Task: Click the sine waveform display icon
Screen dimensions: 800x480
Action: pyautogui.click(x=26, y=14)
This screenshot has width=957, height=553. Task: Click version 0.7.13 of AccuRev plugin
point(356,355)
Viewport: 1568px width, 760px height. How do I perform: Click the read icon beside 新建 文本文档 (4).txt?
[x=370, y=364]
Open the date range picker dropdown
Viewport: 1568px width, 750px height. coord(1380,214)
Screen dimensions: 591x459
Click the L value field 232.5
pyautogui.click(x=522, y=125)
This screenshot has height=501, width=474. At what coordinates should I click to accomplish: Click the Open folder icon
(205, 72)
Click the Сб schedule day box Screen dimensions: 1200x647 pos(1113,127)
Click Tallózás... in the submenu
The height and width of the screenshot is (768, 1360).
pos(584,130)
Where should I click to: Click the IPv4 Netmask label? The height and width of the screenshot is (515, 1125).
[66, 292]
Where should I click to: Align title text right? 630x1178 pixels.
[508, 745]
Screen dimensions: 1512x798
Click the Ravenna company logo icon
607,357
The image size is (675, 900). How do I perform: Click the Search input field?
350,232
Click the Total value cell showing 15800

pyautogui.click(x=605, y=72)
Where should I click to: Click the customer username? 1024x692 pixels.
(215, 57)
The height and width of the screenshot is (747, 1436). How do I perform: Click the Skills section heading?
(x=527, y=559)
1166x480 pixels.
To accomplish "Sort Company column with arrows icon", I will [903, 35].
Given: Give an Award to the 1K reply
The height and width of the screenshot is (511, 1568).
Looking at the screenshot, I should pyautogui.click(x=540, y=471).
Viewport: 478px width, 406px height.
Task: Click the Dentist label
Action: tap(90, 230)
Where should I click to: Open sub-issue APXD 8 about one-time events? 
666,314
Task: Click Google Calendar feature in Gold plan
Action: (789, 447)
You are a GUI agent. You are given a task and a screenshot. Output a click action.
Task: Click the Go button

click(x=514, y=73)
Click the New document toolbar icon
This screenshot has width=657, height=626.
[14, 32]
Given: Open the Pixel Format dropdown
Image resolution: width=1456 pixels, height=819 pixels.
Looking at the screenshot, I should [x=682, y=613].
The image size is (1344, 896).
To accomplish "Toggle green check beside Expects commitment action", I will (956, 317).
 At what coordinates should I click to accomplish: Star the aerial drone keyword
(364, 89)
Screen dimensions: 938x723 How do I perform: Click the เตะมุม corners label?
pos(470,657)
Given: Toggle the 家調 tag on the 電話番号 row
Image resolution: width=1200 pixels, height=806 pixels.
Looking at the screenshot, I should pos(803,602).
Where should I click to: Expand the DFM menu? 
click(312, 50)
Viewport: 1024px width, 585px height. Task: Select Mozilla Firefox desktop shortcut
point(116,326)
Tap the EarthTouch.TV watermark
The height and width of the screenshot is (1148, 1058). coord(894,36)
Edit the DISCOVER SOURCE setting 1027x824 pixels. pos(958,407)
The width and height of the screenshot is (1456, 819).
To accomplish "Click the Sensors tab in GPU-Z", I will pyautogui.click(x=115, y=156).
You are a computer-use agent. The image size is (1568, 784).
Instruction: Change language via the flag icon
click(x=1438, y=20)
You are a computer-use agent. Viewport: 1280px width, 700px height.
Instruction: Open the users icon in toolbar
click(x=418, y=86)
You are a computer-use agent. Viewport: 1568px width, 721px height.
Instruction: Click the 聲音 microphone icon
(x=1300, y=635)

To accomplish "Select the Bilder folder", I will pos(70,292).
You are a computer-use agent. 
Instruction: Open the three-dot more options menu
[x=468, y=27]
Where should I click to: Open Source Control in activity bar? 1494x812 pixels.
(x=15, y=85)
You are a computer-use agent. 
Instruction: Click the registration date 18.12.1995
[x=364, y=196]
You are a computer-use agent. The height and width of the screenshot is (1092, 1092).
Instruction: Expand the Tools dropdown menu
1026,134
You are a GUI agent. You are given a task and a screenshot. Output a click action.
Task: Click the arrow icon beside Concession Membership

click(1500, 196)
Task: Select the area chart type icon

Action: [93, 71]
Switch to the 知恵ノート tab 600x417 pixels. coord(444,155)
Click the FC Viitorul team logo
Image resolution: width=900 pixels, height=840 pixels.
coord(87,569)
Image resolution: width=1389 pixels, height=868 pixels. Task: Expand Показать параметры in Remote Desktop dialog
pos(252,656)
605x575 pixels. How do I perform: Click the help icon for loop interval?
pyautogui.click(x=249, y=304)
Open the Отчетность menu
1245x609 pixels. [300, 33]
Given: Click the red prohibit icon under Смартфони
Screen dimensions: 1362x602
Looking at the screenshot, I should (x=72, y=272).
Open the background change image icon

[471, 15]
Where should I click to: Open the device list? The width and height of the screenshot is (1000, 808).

^^^^^^^^

▶ _What to do_:
All lines with the word "will" must be located in the data and copied.

▶ _Solution to the problem_:
To accomplish "Sort Company column with arrows icon", I will [903, 35].
To accomplish "Toggle green check beside Expects commitment action", I will (956, 317).
To accomplish "Click the Sensors tab in GPU-Z", I will pyautogui.click(x=115, y=156).
To accomplish "Select the Bilder folder", I will pos(70,292).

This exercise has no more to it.